- **To do**
Give the data again in full. Keep every line the same.
[Material shown — start]
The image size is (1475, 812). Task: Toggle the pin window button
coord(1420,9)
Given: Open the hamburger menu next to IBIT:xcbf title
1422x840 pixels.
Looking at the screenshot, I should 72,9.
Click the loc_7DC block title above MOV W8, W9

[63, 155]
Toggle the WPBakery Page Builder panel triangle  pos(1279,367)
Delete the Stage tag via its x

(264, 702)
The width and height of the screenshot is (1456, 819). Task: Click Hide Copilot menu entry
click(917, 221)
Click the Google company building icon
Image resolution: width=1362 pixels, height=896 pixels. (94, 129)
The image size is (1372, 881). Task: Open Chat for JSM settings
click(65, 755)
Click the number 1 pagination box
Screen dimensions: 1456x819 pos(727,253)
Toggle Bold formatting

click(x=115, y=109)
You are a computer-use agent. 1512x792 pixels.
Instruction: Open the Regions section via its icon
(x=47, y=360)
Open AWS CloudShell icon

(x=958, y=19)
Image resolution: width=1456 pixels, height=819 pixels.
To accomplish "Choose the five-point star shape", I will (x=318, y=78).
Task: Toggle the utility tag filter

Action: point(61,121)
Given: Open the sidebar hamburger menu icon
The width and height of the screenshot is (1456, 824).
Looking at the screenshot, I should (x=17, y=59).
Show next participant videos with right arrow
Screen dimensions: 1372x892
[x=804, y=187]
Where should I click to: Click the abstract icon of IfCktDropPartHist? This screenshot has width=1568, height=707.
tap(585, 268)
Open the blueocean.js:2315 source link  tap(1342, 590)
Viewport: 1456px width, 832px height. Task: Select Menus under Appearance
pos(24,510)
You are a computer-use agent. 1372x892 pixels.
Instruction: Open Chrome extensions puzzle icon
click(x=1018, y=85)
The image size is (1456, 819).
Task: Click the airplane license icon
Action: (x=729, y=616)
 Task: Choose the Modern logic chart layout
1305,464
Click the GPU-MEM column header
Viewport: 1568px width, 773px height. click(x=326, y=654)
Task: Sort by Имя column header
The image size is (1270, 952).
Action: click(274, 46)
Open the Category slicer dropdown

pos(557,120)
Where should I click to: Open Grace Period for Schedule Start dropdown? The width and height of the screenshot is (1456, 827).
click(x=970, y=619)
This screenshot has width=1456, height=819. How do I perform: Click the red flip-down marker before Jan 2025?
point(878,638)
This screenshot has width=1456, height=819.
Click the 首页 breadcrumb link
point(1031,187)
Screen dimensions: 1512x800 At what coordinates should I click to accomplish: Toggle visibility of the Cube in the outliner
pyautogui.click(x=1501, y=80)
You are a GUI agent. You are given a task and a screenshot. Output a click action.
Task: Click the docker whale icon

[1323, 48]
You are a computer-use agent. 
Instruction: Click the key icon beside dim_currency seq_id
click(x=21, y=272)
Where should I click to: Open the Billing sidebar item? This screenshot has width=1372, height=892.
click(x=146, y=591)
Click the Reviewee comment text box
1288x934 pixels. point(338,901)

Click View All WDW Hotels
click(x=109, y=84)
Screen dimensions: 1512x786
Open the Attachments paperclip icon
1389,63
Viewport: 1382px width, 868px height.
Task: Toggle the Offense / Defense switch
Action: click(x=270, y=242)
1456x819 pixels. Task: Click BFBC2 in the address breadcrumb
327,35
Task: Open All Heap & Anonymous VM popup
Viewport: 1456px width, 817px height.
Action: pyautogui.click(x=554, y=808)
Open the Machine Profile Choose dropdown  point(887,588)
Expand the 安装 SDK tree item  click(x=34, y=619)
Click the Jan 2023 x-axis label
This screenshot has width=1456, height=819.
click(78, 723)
[Material shown — finish]
- **Your solution**
The image size is (1475, 812). Task: Toggle the pin window button
coord(1420,9)
Given: Open the hamburger menu next to IBIT:xcbf title
1422x840 pixels.
Looking at the screenshot, I should 72,9.
Click the loc_7DC block title above MOV W8, W9

[63, 155]
Toggle the WPBakery Page Builder panel triangle  pos(1279,367)
Delete the Stage tag via its x

(264, 702)
The width and height of the screenshot is (1456, 819). Task: Click Hide Copilot menu entry
click(917, 221)
Click the Google company building icon
Image resolution: width=1362 pixels, height=896 pixels. (94, 129)
The image size is (1372, 881). Task: Open Chat for JSM settings
click(65, 755)
Click the number 1 pagination box
Screen dimensions: 1456x819 pos(727,253)
Toggle Bold formatting

click(x=115, y=109)
You are a computer-use agent. 1512x792 pixels.
Instruction: Open the Regions section via its icon
(x=47, y=360)
Open AWS CloudShell icon

(x=958, y=19)
Image resolution: width=1456 pixels, height=819 pixels.
To accomplish "Choose the five-point star shape", I will (x=318, y=78).
Task: Toggle the utility tag filter

Action: point(61,121)
Given: Open the sidebar hamburger menu icon
The width and height of the screenshot is (1456, 824).
Looking at the screenshot, I should (x=17, y=59).
Show next participant videos with right arrow
Screen dimensions: 1372x892
[x=804, y=187]
Where should I click to: Click the abstract icon of IfCktDropPartHist? This screenshot has width=1568, height=707.
tap(585, 268)
Open the blueocean.js:2315 source link  tap(1342, 590)
Viewport: 1456px width, 832px height. Task: Select Menus under Appearance
pos(24,510)
You are a computer-use agent. 1372x892 pixels.
Instruction: Open Chrome extensions puzzle icon
click(x=1018, y=85)
The image size is (1456, 819).
Task: Click the airplane license icon
Action: (x=729, y=616)
 Task: Choose the Modern logic chart layout
1305,464
Click the GPU-MEM column header
Viewport: 1568px width, 773px height. click(x=326, y=654)
Task: Sort by Имя column header
The image size is (1270, 952).
Action: click(274, 46)
Open the Category slicer dropdown

pos(557,120)
Where should I click to: Open Grace Period for Schedule Start dropdown? The width and height of the screenshot is (1456, 827).
click(x=970, y=619)
This screenshot has width=1456, height=819. How do I perform: Click the red flip-down marker before Jan 2025?
point(878,638)
This screenshot has width=1456, height=819.
Click the 首页 breadcrumb link
point(1031,187)
Screen dimensions: 1512x800 At what coordinates should I click to accomplish: Toggle visibility of the Cube in the outliner
pyautogui.click(x=1501, y=80)
You are a GUI agent. You are given a task and a screenshot. Output a click action.
Task: Click the docker whale icon

[1323, 48]
You are a computer-use agent. 
Instruction: Click the key icon beside dim_currency seq_id
click(x=21, y=272)
Where should I click to: Open the Billing sidebar item? This screenshot has width=1372, height=892.
click(x=146, y=591)
Click the Reviewee comment text box
1288x934 pixels. point(338,901)

Click View All WDW Hotels
click(x=109, y=84)
Screen dimensions: 1512x786
Open the Attachments paperclip icon
1389,63
Viewport: 1382px width, 868px height.
Task: Toggle the Offense / Defense switch
Action: click(x=270, y=242)
1456x819 pixels. Task: Click BFBC2 in the address breadcrumb
327,35
Task: Open All Heap & Anonymous VM popup
Viewport: 1456px width, 817px height.
Action: pyautogui.click(x=554, y=808)
Open the Machine Profile Choose dropdown  point(887,588)
Expand the 安装 SDK tree item  click(x=34, y=619)
Click the Jan 2023 x-axis label
This screenshot has width=1456, height=819.
click(78, 723)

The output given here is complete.